Namun ada hal yang sangat berbeda disini, furniture nya memang terlihat lebih kaya dengan berbagai ukiran-ukiran serta patung wajah Punakawan dan Petruk yang merupakan tokoh dalam pewayangan Jawa. Kemudian ada ukiran yang dari kayu seperti gasing (permainan yang dapat berputar pada paksinya sambil mengimbang pada satu titik ), Dakon (permainan congklak ) dan pahatan kursi, meja yang antik dan juga piring gelasnya pun diberikan aksen tradisional lain. Sehingga membentuk suasana menjadi klasik,kuno namun elegant.
Suguhan yang sangat berbeda dari apa yang pernah saya alami sebelumnya, dan menurut saya ini pengalaman yang sangat menarik karena dizaman sekarang ini jarang kita menjumpai restoran yang bertemakan angkringan didalam sebuah bangunan kuno. Penyajian makanan nya merupakan kombinasi jajanan-jajanan khas Solo untuk makanan ringannya dan untuk makanan beratnya seperti halnya angkringan yang ada di Solo dan Jogjakarta.
Kebanyakan
pengunjung yang ada diresto angkringan ini adalah bule, mereka datang dari Jerman, Prancis maupun Korea. Saya mencoba sesekali berkomunikasi
dengan mereka dengan bertanya bagaimana pendapat mereka tentang Angkringan
Pendopo ini.
This is very awesome. The theme is traditional so i eat Indonesia food while enjoy typical carvings of Indonesia.

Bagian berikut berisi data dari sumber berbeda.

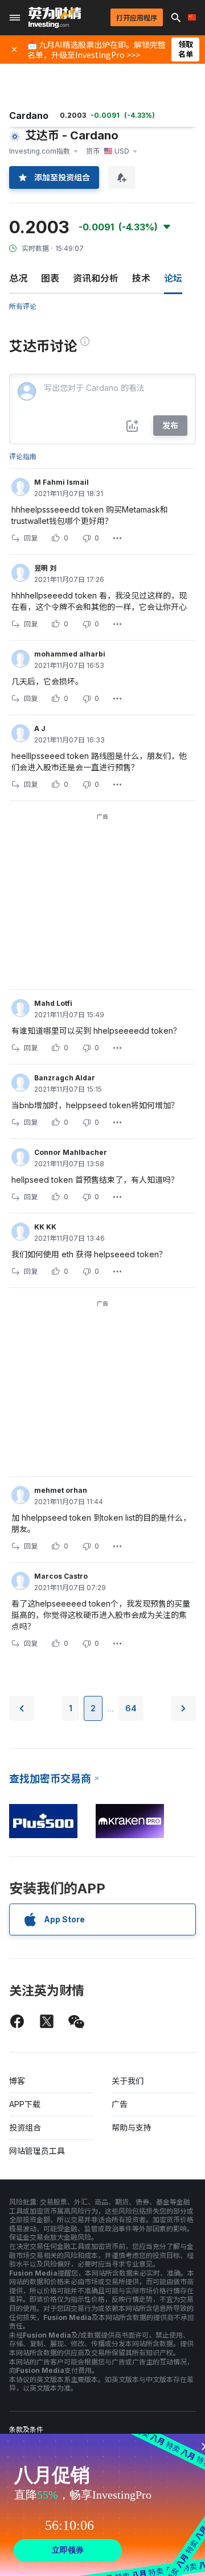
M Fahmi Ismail (61, 482)
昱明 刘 (45, 568)
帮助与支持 (131, 2127)
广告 (120, 2104)
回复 (31, 538)
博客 (17, 2081)
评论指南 (22, 456)
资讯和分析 (95, 278)
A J (40, 728)
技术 (141, 278)
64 (131, 1708)
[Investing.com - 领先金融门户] (54, 17)
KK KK (45, 1227)
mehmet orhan (60, 1490)
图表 (50, 278)
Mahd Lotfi (53, 1003)
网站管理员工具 (37, 2151)
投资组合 (25, 2127)
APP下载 (24, 2104)
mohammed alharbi (69, 654)
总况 (18, 278)
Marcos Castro (61, 1576)
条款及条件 (26, 2429)
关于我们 (128, 2081)
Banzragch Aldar (64, 1078)
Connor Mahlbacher (70, 1152)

I wanna learn how to carve this sculpture. ~ Bug Young
Bug
young mengatakan dia sangat tertarik dengan budaya Indonesia dan ingin sekali
belajar bagaimana caranya mengukir patung-patung yang di pamerkan diresto
angkringan ini. Bug young yang berasal dari Hongkong datang ke Indonesia untuk
belajar bahasa Indonesia. Selanjutnya, dia mengatakan sering menghadiri pasar
triwindu yang merupakan pasar yang khusus disediakan untuk para pemahat dan
pengrajin seni di Solo. Dan dia menjelaskan bahwa Ukiran yang ditampilkan ini merupakan
ukiran tangan dari pengrajin asal Solo yang ada di pasar triwindu (dalam hati :
kenapa dia lebih tau daripada saya). Saya sebagai pemuda lokal merasa malu mendengarkan dia menjelaskan tentang ukiran
Indonesia. Harusnya saya yang menjelaskan nya kepada mereka, namun malah
sebaliknya.
Dengan
kejadian itu, Saya begitu menyadari tentang sebuah culture yang kita miliki,
keberanekaragaman budaya, bahasa, seni dan juga ukiran yang tercipta dari
sebuah leluhur yang menjadi Mahakarya Indonesia. Kita memiliki Sumber Daya
Manusia yang handal, yang mampu mengenalkan pahatan-pahatan Khas Indonesia
dikanca Internasional. Menciptakan ragam pahatan yang menjadi salah satu topik
yang hangat dibicarakan pada acara-acara ukiran Internatioanal. Seharusnya kita
bangga dan mempelajari serta melestarikan budaya kita. Sebagai pemuda, mari
kita membantu pengrajin-pengrajin Indonesia mempromosikan hasil pahatan mereka,
sehingga tidak termakan oleh zaman. Kita negara yang kaya akan potensi bumi
kita, dan Negara lain harus tahu tentang itu.
Ketika orang luar memuji dan ingin belajar kekayaan budaya kita, kebanyakan dari kita malah mengabaikan milik budaya kita sendiri. Ketika negara tetangga mengklaim budaya kita, barulah kita protes dan peduli.